> _Work instructions_
Among the entries below, find the lines with "agent" and copy them.

Saved data entries

──────────────────────────────

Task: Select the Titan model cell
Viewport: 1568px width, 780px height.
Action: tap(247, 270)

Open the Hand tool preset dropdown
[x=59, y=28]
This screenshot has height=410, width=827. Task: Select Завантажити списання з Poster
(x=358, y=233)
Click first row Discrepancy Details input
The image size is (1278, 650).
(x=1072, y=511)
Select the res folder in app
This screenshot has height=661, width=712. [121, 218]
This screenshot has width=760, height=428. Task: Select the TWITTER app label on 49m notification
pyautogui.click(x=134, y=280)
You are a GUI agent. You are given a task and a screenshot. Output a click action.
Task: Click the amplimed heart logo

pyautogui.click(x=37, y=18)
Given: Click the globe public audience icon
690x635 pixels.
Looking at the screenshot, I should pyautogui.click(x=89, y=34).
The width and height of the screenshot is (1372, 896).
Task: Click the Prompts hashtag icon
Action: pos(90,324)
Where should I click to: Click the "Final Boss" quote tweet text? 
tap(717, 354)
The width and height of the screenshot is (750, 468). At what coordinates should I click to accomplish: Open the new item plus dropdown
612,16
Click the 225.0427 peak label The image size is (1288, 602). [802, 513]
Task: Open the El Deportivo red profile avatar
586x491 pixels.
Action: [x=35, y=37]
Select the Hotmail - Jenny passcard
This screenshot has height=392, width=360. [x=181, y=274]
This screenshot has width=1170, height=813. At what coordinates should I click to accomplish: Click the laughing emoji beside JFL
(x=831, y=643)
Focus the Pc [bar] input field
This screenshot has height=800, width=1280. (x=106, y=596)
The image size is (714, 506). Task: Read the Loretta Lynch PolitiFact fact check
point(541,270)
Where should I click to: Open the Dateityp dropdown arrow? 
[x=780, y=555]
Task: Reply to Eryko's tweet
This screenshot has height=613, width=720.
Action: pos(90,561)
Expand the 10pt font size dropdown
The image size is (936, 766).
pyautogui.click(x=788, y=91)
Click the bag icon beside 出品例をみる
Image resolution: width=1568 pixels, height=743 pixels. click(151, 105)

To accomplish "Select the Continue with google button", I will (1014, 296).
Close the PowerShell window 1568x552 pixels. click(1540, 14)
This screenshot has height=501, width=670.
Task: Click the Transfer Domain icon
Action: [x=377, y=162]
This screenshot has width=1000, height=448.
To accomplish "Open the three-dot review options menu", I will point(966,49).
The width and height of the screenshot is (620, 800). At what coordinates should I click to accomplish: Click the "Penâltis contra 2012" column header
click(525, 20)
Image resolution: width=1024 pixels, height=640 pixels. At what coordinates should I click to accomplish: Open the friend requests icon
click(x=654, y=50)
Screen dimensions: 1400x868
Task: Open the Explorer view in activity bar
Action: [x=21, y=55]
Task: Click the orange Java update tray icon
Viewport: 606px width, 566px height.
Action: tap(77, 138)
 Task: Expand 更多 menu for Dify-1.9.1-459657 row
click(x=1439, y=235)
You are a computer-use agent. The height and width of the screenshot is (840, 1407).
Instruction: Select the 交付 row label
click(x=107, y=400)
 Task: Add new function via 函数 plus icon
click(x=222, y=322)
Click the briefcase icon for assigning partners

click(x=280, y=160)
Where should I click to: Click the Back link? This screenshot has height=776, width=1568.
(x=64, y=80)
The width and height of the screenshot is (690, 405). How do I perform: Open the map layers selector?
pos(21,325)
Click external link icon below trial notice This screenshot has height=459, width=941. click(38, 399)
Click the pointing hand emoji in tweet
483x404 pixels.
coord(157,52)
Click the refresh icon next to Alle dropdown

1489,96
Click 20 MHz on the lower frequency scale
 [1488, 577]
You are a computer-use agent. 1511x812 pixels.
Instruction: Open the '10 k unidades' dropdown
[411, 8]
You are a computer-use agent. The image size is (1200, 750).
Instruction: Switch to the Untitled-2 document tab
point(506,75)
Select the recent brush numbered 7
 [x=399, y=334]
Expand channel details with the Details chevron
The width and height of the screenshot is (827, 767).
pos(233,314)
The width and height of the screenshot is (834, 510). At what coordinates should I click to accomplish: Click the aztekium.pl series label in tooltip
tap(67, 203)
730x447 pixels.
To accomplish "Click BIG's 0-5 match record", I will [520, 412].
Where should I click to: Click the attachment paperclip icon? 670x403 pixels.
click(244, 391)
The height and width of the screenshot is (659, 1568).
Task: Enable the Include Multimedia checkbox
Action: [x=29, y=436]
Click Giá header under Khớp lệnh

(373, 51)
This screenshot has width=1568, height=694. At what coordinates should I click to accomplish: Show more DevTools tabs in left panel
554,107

──────────────────────────────

> _Answer to the exercise_
You are a GUI agent. You are given a task and a screenshot. Output a click action.
You are a computer-use agent. The height and width of the screenshot is (840, 1407).
You are a computer-use agent. 1511x812 pixels.
You are a computer-use agent. The image size is (1200, 750).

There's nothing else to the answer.